The House From Want
Built after sitting with Bachelard's idea that a house isn't shelter — it's a diagram of intimacy. That every corner, every drawer, every attic and cellar is a topology of what we've wanted badly enough to build walls around.
Four voices. The clarinet is the inhabitant — the one who walks through the rooms, opening doors that haven't been opened in years. The piano is the architecture itself — the beams and joists, the structure that holds even when no one's home. The cello is the foundation — the deepest layer, the thing the house rests on that nobody sees. The strings are the light — coming through windows at different angles, changing everything without moving anything.

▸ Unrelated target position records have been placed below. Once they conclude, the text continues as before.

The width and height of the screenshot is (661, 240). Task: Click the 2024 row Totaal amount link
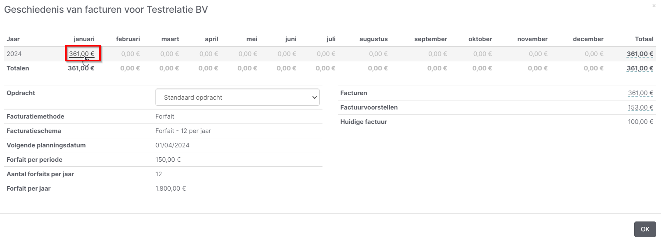coord(640,54)
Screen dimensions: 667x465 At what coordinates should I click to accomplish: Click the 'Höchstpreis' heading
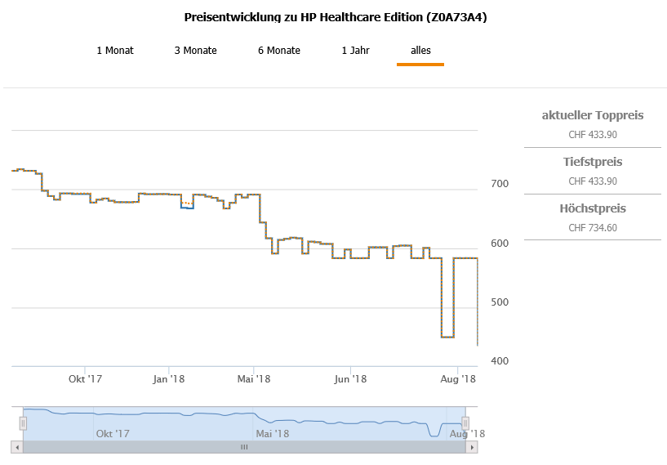coord(592,208)
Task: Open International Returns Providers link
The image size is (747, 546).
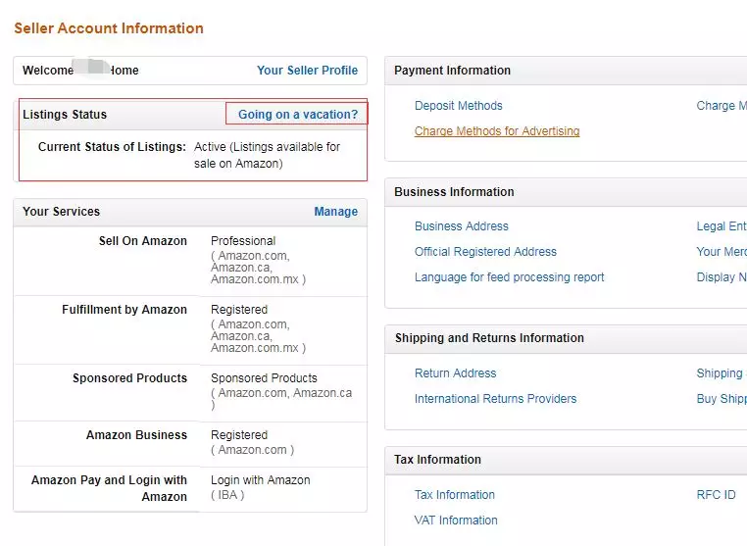Action: point(495,399)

The structure follows the house from cellar to attic: Foundation (cello alone, the weight of what's underneath) → Ground Floor (piano enters, the lived-in spaces) → Upper Rooms (clarinet rises, the private spaces where wanting lives) → The Attic (strings bloom, the space where memories are stored and light comes through the cracks).
72 BPM. D minor. The tempo of walking through a house you haven't visited in a while.
Generated as a companion to "The House From Want" (the composition after reading Bachelard's The Poetics of Space). A Victorian house at golden hour — not abandoned, but lived-in in the way that leaves marks. Warm amber light through curtains. An overgrown garden that isn't neglect but reaching. The architecture of intimacy made visible.
The warm light is the wanting. The overgrown edges are the parts that grew past the walls. The house isn't falling apart — it's becoming more itself, the way houses do when someone has stayed long enough to stop maintaining and start inhabiting.